> TASK REQUIREMENTS: Filter the entries below, keeping only lines with the word "computer".

[Excerpts from a dataset]
--- START ---

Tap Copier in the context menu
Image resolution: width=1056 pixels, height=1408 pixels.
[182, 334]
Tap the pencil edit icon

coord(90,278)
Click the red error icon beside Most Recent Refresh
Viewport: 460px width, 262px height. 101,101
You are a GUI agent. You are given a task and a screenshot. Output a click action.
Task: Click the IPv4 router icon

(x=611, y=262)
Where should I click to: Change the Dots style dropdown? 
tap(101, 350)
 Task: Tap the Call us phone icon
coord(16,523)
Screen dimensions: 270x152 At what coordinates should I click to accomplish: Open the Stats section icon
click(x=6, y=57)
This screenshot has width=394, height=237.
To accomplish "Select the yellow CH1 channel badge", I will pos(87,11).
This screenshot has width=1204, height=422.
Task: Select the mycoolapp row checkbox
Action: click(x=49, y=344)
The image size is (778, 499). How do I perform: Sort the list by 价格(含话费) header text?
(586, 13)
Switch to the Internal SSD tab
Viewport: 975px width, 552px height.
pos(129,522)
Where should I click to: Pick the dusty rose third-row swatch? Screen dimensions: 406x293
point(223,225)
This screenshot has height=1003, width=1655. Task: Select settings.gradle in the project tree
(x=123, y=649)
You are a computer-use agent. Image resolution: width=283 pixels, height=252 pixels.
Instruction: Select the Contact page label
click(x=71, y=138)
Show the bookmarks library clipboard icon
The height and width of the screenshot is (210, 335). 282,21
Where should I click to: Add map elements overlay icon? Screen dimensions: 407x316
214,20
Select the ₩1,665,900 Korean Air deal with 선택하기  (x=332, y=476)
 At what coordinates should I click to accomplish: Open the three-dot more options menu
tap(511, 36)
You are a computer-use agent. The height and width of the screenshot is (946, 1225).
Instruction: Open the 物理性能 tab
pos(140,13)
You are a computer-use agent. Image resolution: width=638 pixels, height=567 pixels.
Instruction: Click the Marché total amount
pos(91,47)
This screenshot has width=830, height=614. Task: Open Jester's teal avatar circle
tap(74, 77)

--- END ---

> RESULT FOR THIS TASK:
You are a computer-use agent. Image resolution: width=283 pixels, height=252 pixels.
You are a computer-use agent. The height and width of the screenshot is (946, 1225).
You are a computer-use agent. Image resolution: width=638 pixels, height=567 pixels.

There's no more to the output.